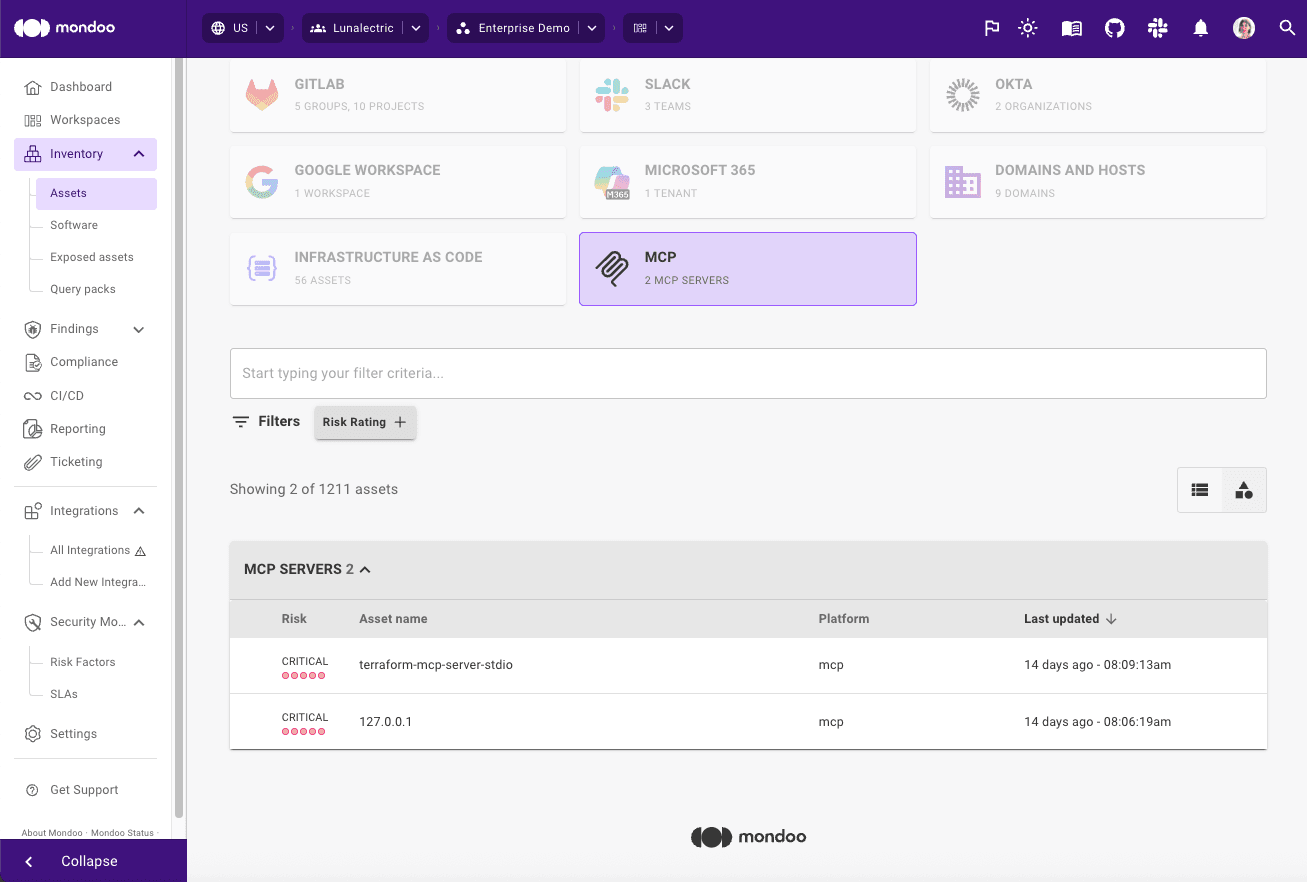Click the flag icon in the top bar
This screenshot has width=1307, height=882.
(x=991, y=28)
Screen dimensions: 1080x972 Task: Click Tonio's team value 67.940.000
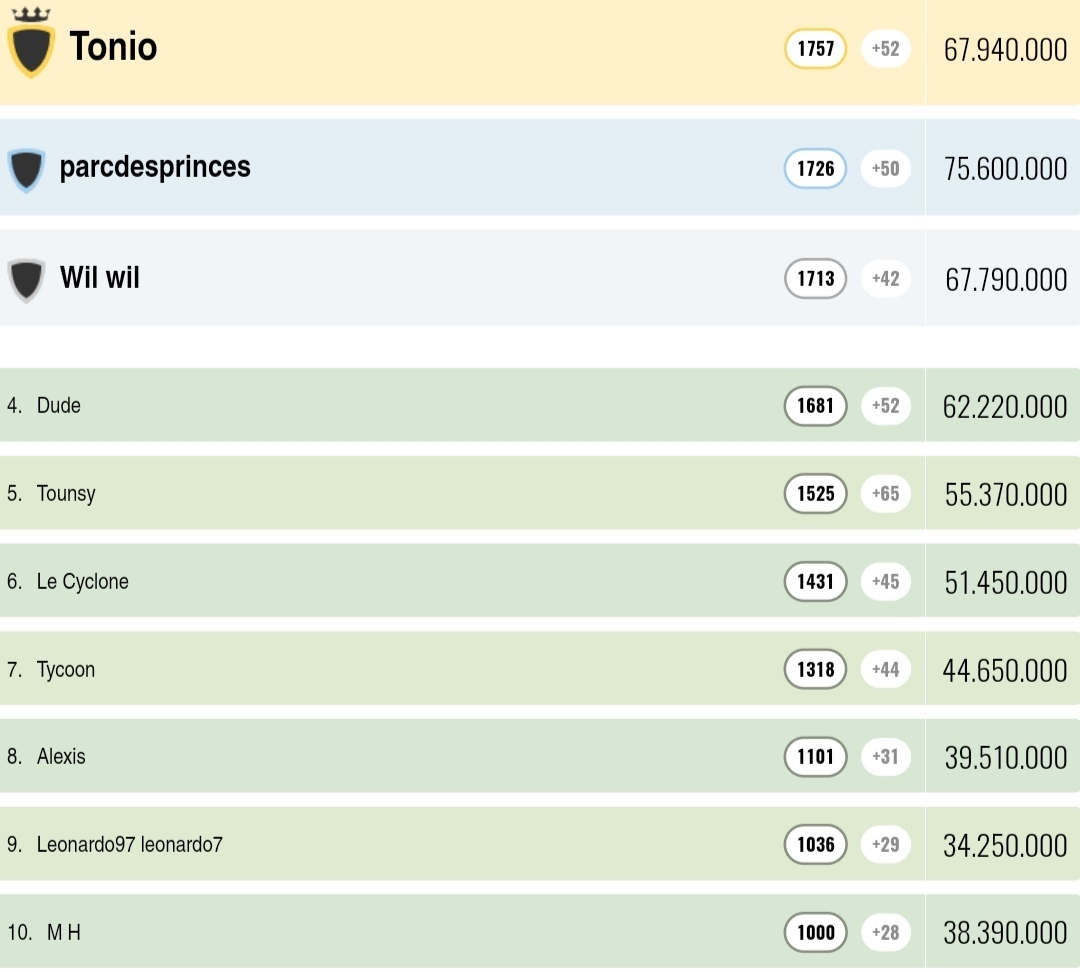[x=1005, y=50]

....

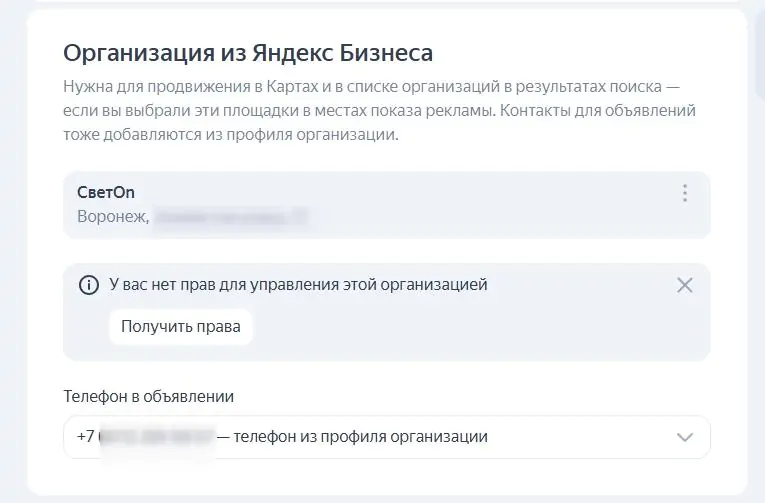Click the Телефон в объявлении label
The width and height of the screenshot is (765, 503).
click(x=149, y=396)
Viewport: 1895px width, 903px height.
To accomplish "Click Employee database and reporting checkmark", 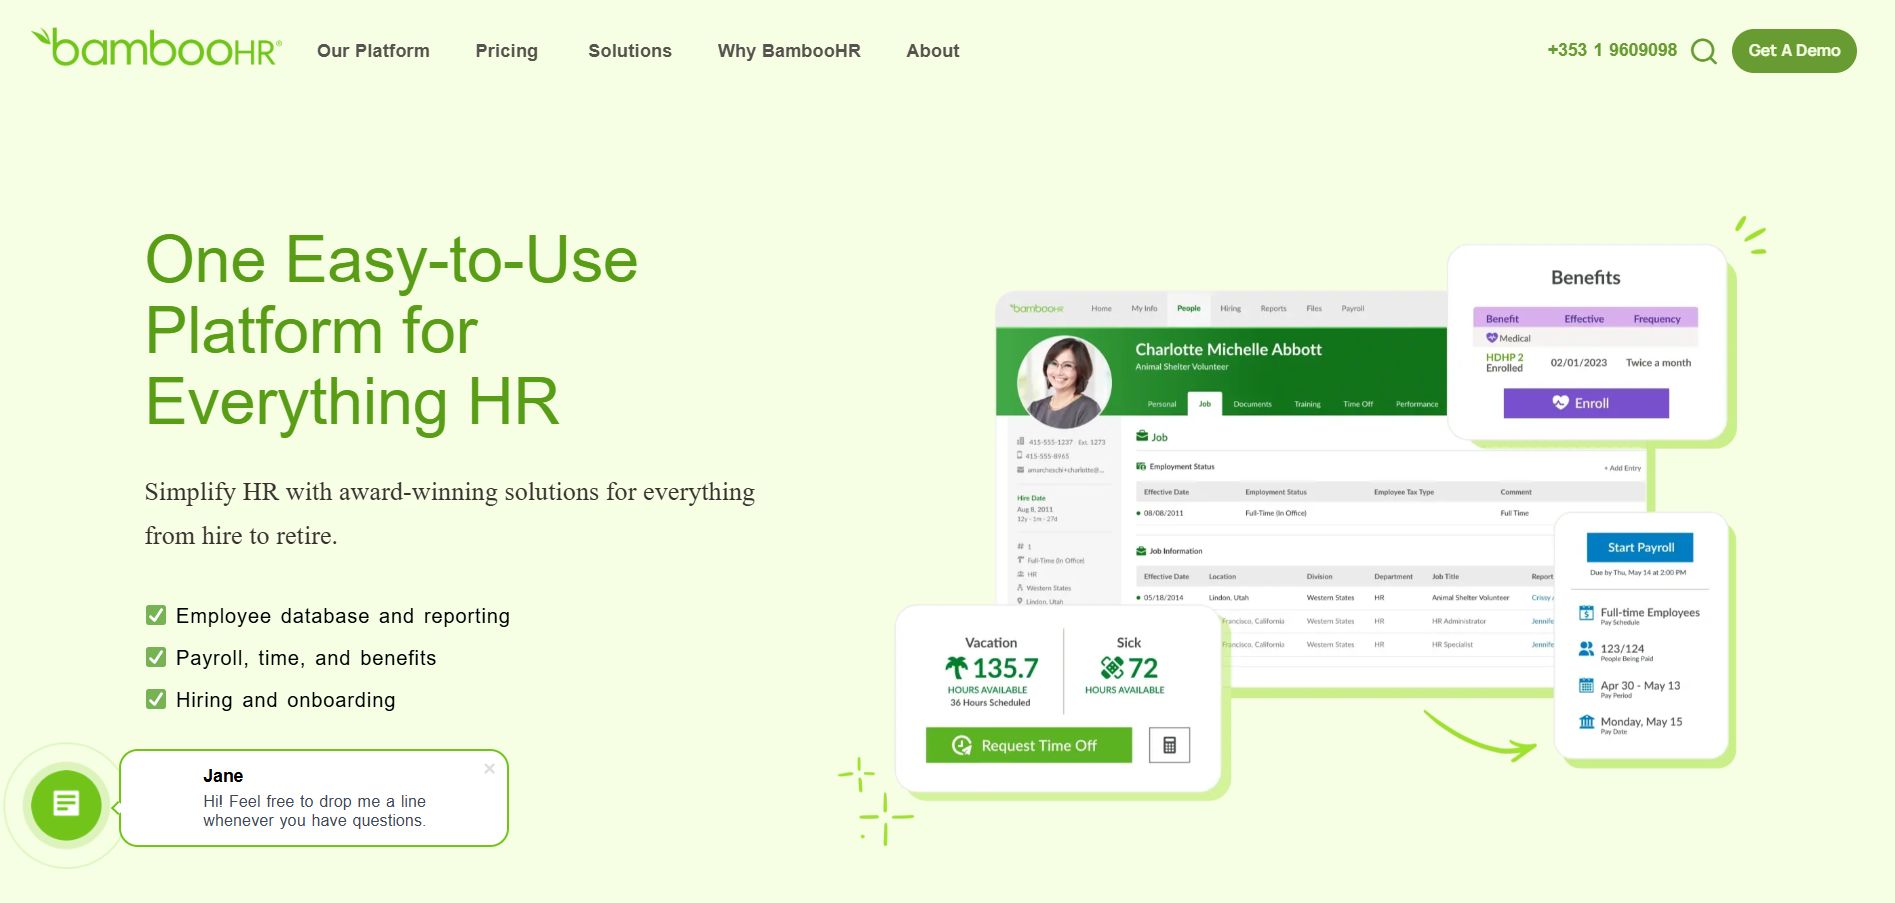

....

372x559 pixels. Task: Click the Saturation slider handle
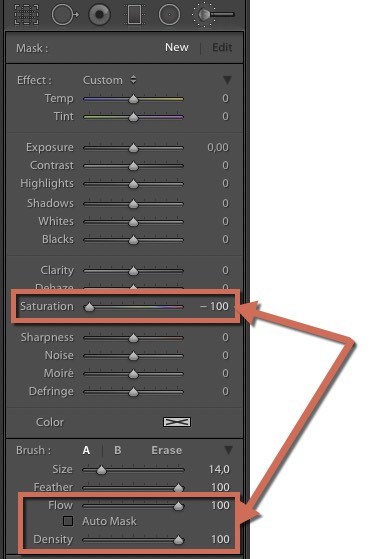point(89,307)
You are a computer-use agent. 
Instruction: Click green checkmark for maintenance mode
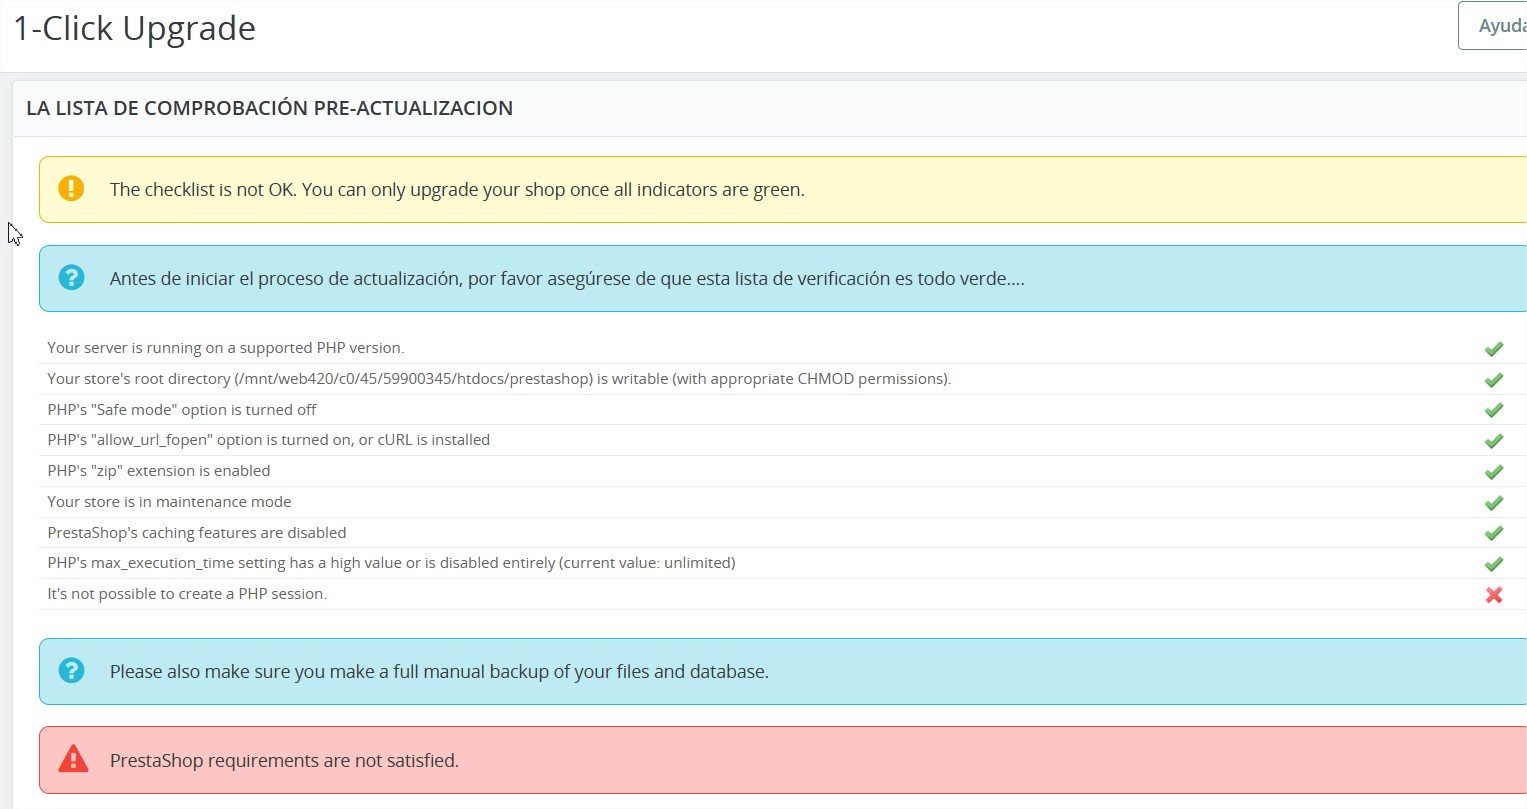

....

= WHAT TO WORK ON =
Everything from the line above that contains "372x559 pixels. Task: Click" down to the line that contains "Instruction: Click green" must be reproduced exactly, both ends included. Omit the pictures.

= EXPECTED ANSWER =
372x559 pixels. Task: Click the Saturation slider handle
point(89,307)
You are a computer-use agent. 
Instruction: Click green checkmark for maintenance mode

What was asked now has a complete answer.